Мы сидели, а вода в блестящем, редко употребляемом чайнике уже давно кипела, но никто не появлялся, — было еще рано. Почтенная дама начала проявлять нетерпение. Она сомневалась, придет ли в самом деле Рейнгольд. Я старался ее успокоить, и мы ждали опять довольно долго. Наконец это ей надоело, и она стала разливать чай. Мы выпили по чашке, немного поели и снова коротали время, рассеянно обмениваясь отдельными замечаниями, пока мое немногословие не довело утомленную женщину до дремоты. Теперь воцарилась глубокая тишина, и вскоре по тихому, равномерному дыханию, доносившемуся от печи, я понял, что и Агнеса забылась сном. А так как и я спал мало, глаза у меня тоже закрылись, и я уснул за компанию при свете лампочки, тускло освещавшей комнату.
Так мы дружно дремали, вероятно, с часок, когда нас вдруг разбудила полнозвучная, хотя и нежная музыка, и одновременно окно озарилось красным сиянием. Пораженная вдова поспешила к окну, и я за ней. На маленькой площади стояли перед пюпитрами восемь музыкантов, четыре мальчика высоко поднимали горящие факелы, а у входа на площадь шагали взад и вперед двое полицейских, поддерживая порядок среди быстро скоплявшихся слушателей. В помощь скрипачам Рейнгольд привлек еще исполнителей на валторне, гобое и флейте.
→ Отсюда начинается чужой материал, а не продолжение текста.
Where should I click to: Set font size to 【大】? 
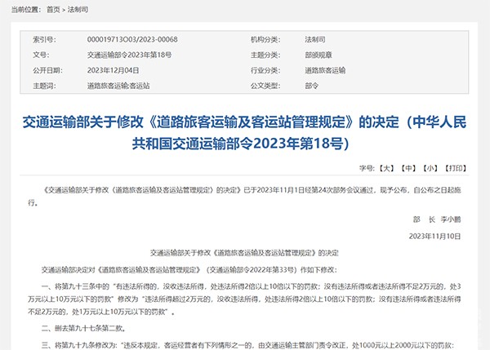386,168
Сам он сидел на складном табурете и играл на виолончели.
— Пресвятая Мария, что это? — воскликнула изумленная мать Агнесы.
— Зажгите свечи! — ответил я. — Это и есть господин Рейнгольд со своими друзьями. Он устроил серенаду для вашей дочери! Ради нее эта музыка, ей оказана такая честь перед всем светом и этим городом!
Я открыл одну из створок окна, а старая дама поспешила за подсвечниками и зажгла розовые свечи, которые теперь пришлись очень кстати. Адажио старинного итальянского композитора звучало великолепно, разносимое теплым дуновением первого весеннего ветерка.
— Детка, — зашептала мать девушке, которая начала прислушиваться, — у нас серенада, у нас серенада! Пойди выглянь-ка!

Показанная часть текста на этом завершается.